Nesse cenário de escassez de vacinas e que a pandemia golpeia ferozmente a nossa população. Não é de se admirar ações oportunistas buscando tirar algum proveito da situação. No Tocantins essas ações tem partido de parlamentares apresentando requerimentos para que seja priorizado algumas categorias profissionais no organograma de vacinação. Diariamente a impressa local da notícia de um novo requerimento apresentado nesse sentido – que servem mais como marketing político do que para qualquer outra coisa já que no momento atual as doses de vacina disponível não está dando nem para os atuais grupos prioritários.

O esforço coletivo deve ser a imunização de todos. De modo que quanto mais fragmentarmos a população em grupos prioritários mais difícil será de se alcançar esse fim. Enquanto isso não é possível devemos reforçar as medidas de biossegurança como o uso de máscaras, a higienização das mãos com álcool em gel e o isolamento social. Isso acompanhado de um auxílio financeiro decente para as famílias que estão em situação vulnerável. Pois não é possível falar em biossegurança sem garantir comida na mesa para quem não tem.

Podemos dizer então que estamos na contramão do que é necessário. A nível Federal o Governo Bolsonaro com o aval do Congresso Nacional aprovou um auxílio emergencial de míseros R$ 250,00. A nível regional nem isso – apenas um mísero kit de alimentação e higiene.

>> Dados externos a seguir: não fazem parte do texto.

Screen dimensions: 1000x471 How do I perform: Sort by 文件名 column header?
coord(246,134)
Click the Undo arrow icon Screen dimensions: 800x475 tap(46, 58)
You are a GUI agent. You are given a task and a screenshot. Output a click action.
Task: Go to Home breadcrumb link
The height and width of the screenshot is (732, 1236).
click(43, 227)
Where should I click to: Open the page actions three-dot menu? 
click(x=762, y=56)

Não se vê por parte dos nossos parlamentares nenhum movimento para garantir comida na mesa dos Tocantinenses que estão passando fome – nenhuma iniciativa para criar um auxílio emergencial local (com exceção de Palmas que anunciou nessa terça-feira 13/04, a criação de um auxílio emergencial de R$ 200,00).

Nesse contexto chamamos atenção para questão Ética. Nessa pandemia falou-se muito sobre ciência e negacionismo. Inclusive a humanidade foi dividida nesses dois campos. Esqueceu-se no entanto que o que define nossas ações é a nossa conduta moral. É a partir da Ética que conseguimos compreender por que agimos de determinada forma e não de outra. É a partir da Ética que conseguimos compreender onde chegamos. E inclusive projetar o que está por vim. 

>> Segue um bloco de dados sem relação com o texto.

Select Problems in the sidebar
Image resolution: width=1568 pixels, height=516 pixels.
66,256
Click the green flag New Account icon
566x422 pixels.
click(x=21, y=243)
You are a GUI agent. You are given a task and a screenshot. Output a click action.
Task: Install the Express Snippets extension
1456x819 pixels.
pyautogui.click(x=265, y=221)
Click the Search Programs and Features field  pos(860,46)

Se estamos na situação que nos encontramos hoje é consequência da conduta Ética do Governo Bolsonaro mas também de parte significativa da população brasileira. Se essa conduta não for mudada certamente o resultado esperado não pode ser diferente. Conhecendo o Governo não podemos esperar por essa mudança de conduta, por tanto não temos alternativa se não arranca-lo da Presidência da República. Isso não resolverá todos os nossos problemas, mas dará uma guinada importante. 

Em relação a imunização da população através da vacinação é preciso rechaçar essas condutas oportunistas como a dos parlamentares Tocantinenses. Repetindo o que já foi dito anteriormente, o esforço nosso deve ser por: Vacina para todos. Qualquer iniciativa contraria é perda de tempo, seguindo a linha do que disse a Médica Pneumologista Margareth Dalcomo em entrevista ao El País ao criticar a medida aprovada na Câmara do Deputados que autorizou a aquisição de vacinas por iniciativa privada (medida que contou com 7 votos favoráveis dos 8 parlamentares federais que temos).

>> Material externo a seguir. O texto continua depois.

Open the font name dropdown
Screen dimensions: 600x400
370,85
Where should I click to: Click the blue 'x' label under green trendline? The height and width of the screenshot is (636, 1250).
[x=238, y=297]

O que os parlamentares fizeram foi legalizar a conduta dos empresários Mineiros que estavam tentando uma imunização dos seus de forma “Não oficial”. E que merecidamente foram enganados por uma falsa Enfermeira que aliás deveria ganhar uma medalha por nos revelar a Ética desses senhores. A partir daí podemos compreender a motivação dos deputados ao votar no projeto – certamente não é a busca do bem comum.

A pandemia revelou mais do que nunca a nossa substância Ética. E isso não se modificará da noite para o dia. Infelizmente parece que a visão pessimista do Filósofo Sul-Coreano Byung Chu Han sobre o mundo pós-pandemia, pelo menos a curto prazo, é o que prevalece. Se quisermos modificar essa realidade, trabalhar a Ética na escola é mais do que necessário. É a partir da educação que podemos vislumbrar uma substância Ética diferente do nosso povo no futuro.

Por Pedro Ferreira Nunes – É Educador Popular e Especialista em Filosofia e Direitos Humanos.